Discussions

DualARIMACougar

Hello everyone,

I am working with a very large DoE dataset in JMP Pro and would like to evaluate it quickly with as few manual clicks as possible. I am still fairly new to JMP Pro, and until recently I have mainly analyzed DoE studies using standard Least Squares methods. Therefore, even after reading documentation and tutorials, I am still unsure about the most efficient workflow for my current task.

My design includes three factors and approximately 20 responses, grouped by different treatments. I would like to refit a Response Surface Model (RSM) for each response and analyze them consistently.

My main questions are:

Is there a way to run Stepwise Regression or RSM fitting more efficiently without having to repeatedly click “Go” for each step?
Are there tools or options in JMP that allow semi-automated or single-click workflows for multiple responses (e.g., Fit Definitive Screening / Fit Model presets, model dialogs, or other shortcuts)?
As an additional question: if full automation is needed, would scripting (JSL) or batch processing be the best way to scale this up? If so, are there recommended starting points or templates for beginners?

My goal is to speed up the model evaluation and refitting steps as much as possible, ideally without heavy scripting.

Thank you in advance for your help and suggestions.
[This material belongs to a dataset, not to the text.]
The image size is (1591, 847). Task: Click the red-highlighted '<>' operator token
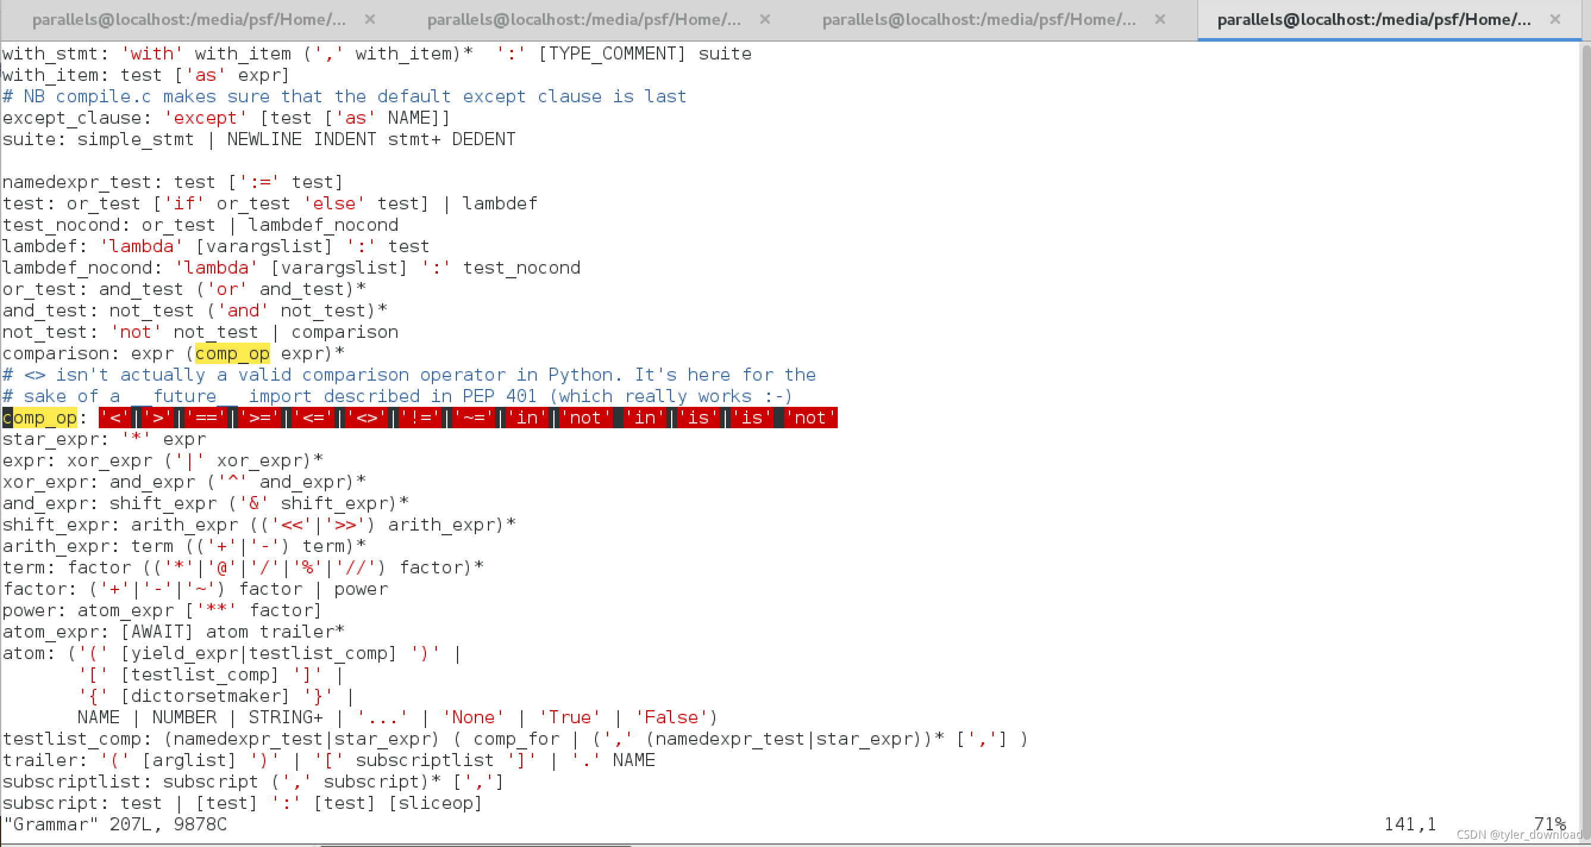coord(367,418)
statman · | Posted in reply to message from DualARIMACougar 12-18-2025

It is virtually impossible to provide specific advice on the information you provided. Can you attach the experiment? Or at least the experiment coded?

Sorry, I'm a bit confused by your query. Your post suggests you have 1 large DOE data set. Not sure I understand as you only have 3 factors? Why would you be setting up a workflow? In any case the first step for any experiment is to determine if you created enough variation from a practical perspective. Did the response variables vary enough to be interested in the analysis of the experiment? If so, the next step is to do multivariate correlation of the many Y's. At the same time check for any outliers using Mahalanobis outliers test. Depending on the number of correlated Y's (if they correlate the analysis will be the same), you may have to fit Y's separately. Stepwise is not a procedure for analysis of DOE. It is for historical or observational data when you are searching for a model. In DOE, you have a model in mind (or you should), so Fit Model is your platform.

"All models are wrong, some are useful" G.E.P. Box

DualARIMACougar · | Posted in reply to message from statman 12-18-2025

Hi Statman,

thank you for the clarification. Let me explain my setup in more detail:

I am working with a three-factor RSM design, but for these three factors I have measured 25 different responses. These responses are grouped into five treatment groups (using the ‘By’ role). So while the factor space is small, the total number of response/treatment combinations is large. In addition, I have multiple datasets of this type (five DoEs in total), therefore the repetitive analysis steps add up significantly.

I fully understand that the dataset would be helpful and I love to share it but I cannot share the data here due to CDAs, and anonymization is unfortunately not an option too.

I generated the designs using JMP’s Custom Designer and I am using the Fit Model platform for the analysis. My intention was to select the Stepwise personality rather than Standard Least Squares to introduce more objectivity using AIC/BIC criteria rather than p-value based selection,+ less clicks since I only have to click on the GO button. The stepwise personality still fits a polynomial model to my data but more automized, less bias and not only driven by p-value.

However, the practical issue is that for each response in each treatment group, I still need to repeatedly click the “Go” button. With many responses and multiple datasets, this becomes highly time-consuming. My question is simply whether this part of the workflow can be automated or accelerated.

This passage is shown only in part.